# Spare parts



## Chefward (Aug 31, 2021)

Hi i have no idea if this the correct thread for my query but here goes.
I am looking for a part for an Electrolux flat top gas model PNC 9pdx371038.... i cannot for the life of me find any. I have been quoted €1,600 and ill be in potwash hell before i pay that after the last year we've had... does anyone know online parts supplier? Thanks for any help offered. Happy cooking .


----------



## chefwriter (Oct 31, 2012)

What part are you looking for? Is the number you provided the model or serial number or is it the part number?


----------



## retiredbaker (Dec 29, 2019)

Chefward said:


> Hi i have no idea if this the correct thread for my query but here goes.
> I am looking for a part for an Electrolux flat top gas model PNC 9pdx371038.... i cannot for the life of me find any.
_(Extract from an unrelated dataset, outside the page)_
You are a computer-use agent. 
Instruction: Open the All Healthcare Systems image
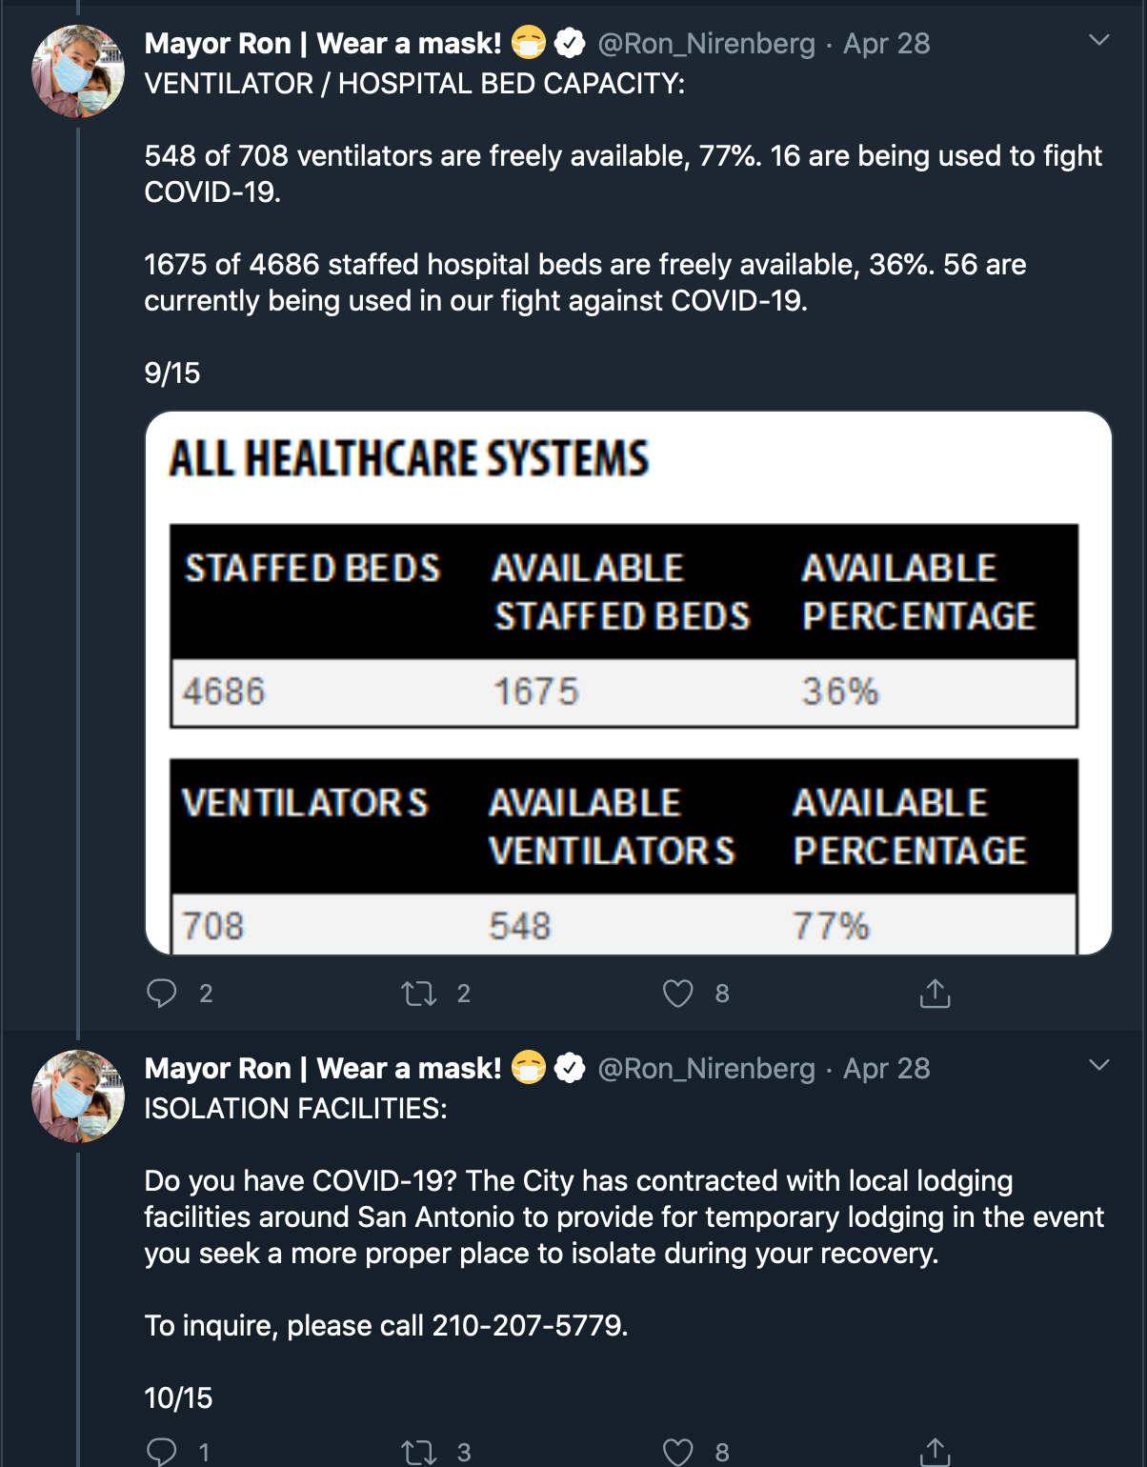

I have been quoted €1,600 and ill be in potwash hell before i pay that after the last year we've had... does anyone know online parts supplier? Thanks for any help offered. Happy cooking .


----------



## Chefward (Aug 31, 2021)

Hi thanks for the reply.
Model is E7FTGHCS00
PNC is 9PDX371D3815
Ser. No. Is 82510003...


----------



## retiredbaker (Dec 29, 2019)

Chefward said:


> Hi thanks for the reply.
> Model is E7FTGHCS00
> PNC is 9PDX371D3815
> Ser. No. Is 82510003...


what is the name of the part.


----------